Amazon said the S3 team was working on an issue that was slowing down its billing system. Here’s what happened, according to Amazon, at 9:37 a.m. Pacific, starting the outage: “an authorized S3 team member using an established playbook executed a command which was intended to remove a small number of servers for one of the S3 subsystems that is used by the S3 billing process. Unfortunately, one of the inputs to the command was entered incorrectly and a larger set of servers was removed than intended.”
Those servers affected other S3 “subsystems,” one of which was responsible for all metadata and location information in the Northern Virginia data centers. Amazon had to restart these systems and complete safety checks, a process that took several hours. In the interim, it became impossible to complete network requests with these servers. Other AWS services that relied on S3 for storage were also affected.
About three hours after the issues began, parts of S3 started to function again. By about 1:50 p.m. Pacific, all S3 systems were back to normal. Amazon said it has not had to fully reboot these S3 systems for several years, and the program has grown extensively since then, causing the restart to take longer than expected.
Amazon said it is making changes as a result of this event, promising to speed up recovery time of S3 systems. The company also created new safeguards to ensure that teams don’t take too much server capacity offline when working on maintenance issues like the S3 billing system slowdown.
Amazon is also making changes to its service health dashboard, which is designed to track AWS issues. The outage knocked out the service health dashboard for several hours, and AWS had to distribute updates via its Twitter account and by programming in text at the top of the page. In the message, Amazon said it made a change to spread that site over multiple AWS regions.
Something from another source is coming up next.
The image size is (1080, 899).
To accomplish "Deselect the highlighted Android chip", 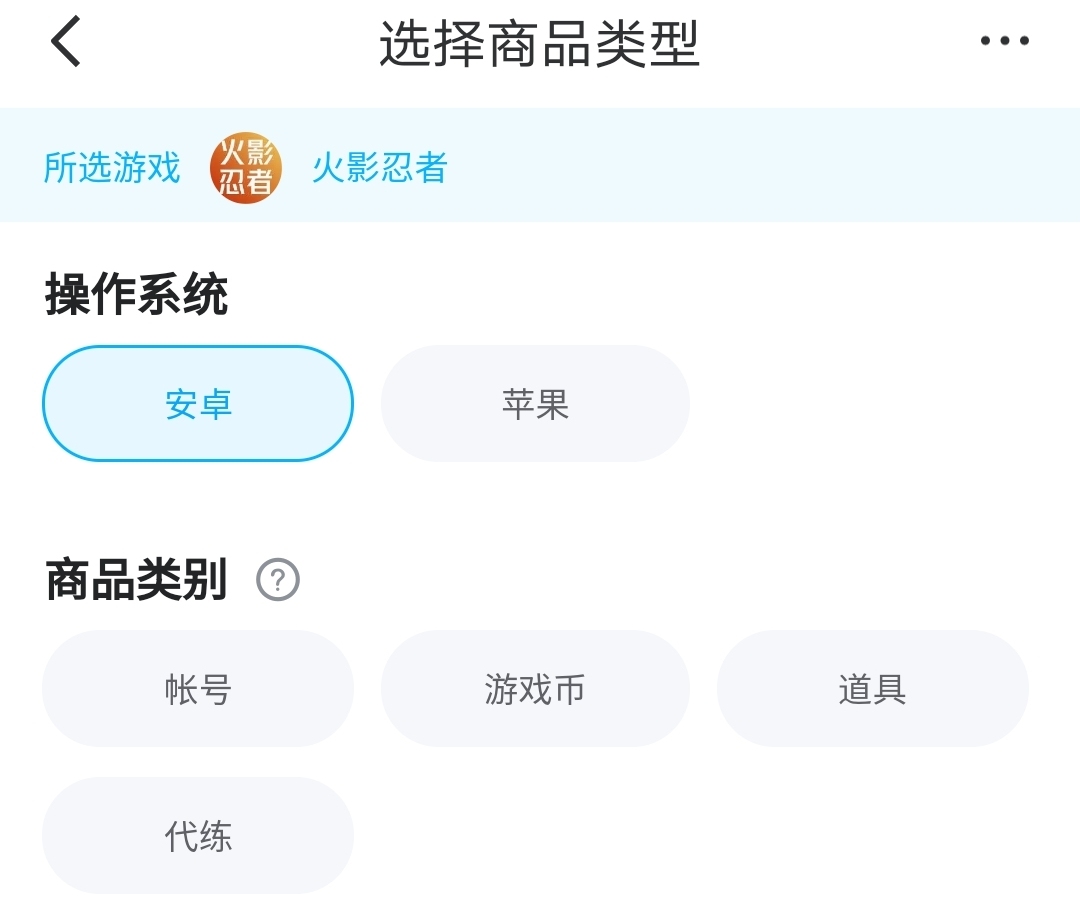I will pos(198,404).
Amazon concluded its explanation with this message:
Finally, we want to apologize for the impact this event caused for our customers. While we are proud of our long track record of availability with Amazon S3, we know how critical this service is to our customers, their applications and end users, and their businesses. We will do everything we can to learn from this event and use it to improve our availability even further.
Several observers surveyed by GeekWire pointed to the need for redundancy in cloud storage as a key takeaway from the outage. Redundancy in this case can mean spreading data across multiple regions, so that an outage in one area doesn’t cripple an entire site, or using multiple cloud providers.
Anand Hariharan, vice president of products for Mountainview, Calif.-based Webscale Networks noted that Amazon’s retail website didn’t go down during the outage Tuesday because it didn’t put all its eggs in one cloud basket.
As AWS’ incredibly disruptive outage this week showed, every major public cloud provider has experienced – or will experience – downtime. In fact, more and more of our customers – particularly those running e-commerce businesses – recognize that they can’t just rely on one cloud provider, or one region. Amazon themselves stayed live and fast because they do exactly this – spread their infrastructure across multiple regions. Hours – and really just minutes – of downtime are a lifetime for businesses. Downtime costs not only revenue, but brand reputation and consumer trust, so companies need to consider their multi-region/multi-cloud strategies today.
The internet reacted in a pretty jovial manner to the outage Tuesday, with many taking the outage as a chance for a “digital snow day.” Amazon’s explanation of the outage earned praise from some for the company’s transparency and scorn from others.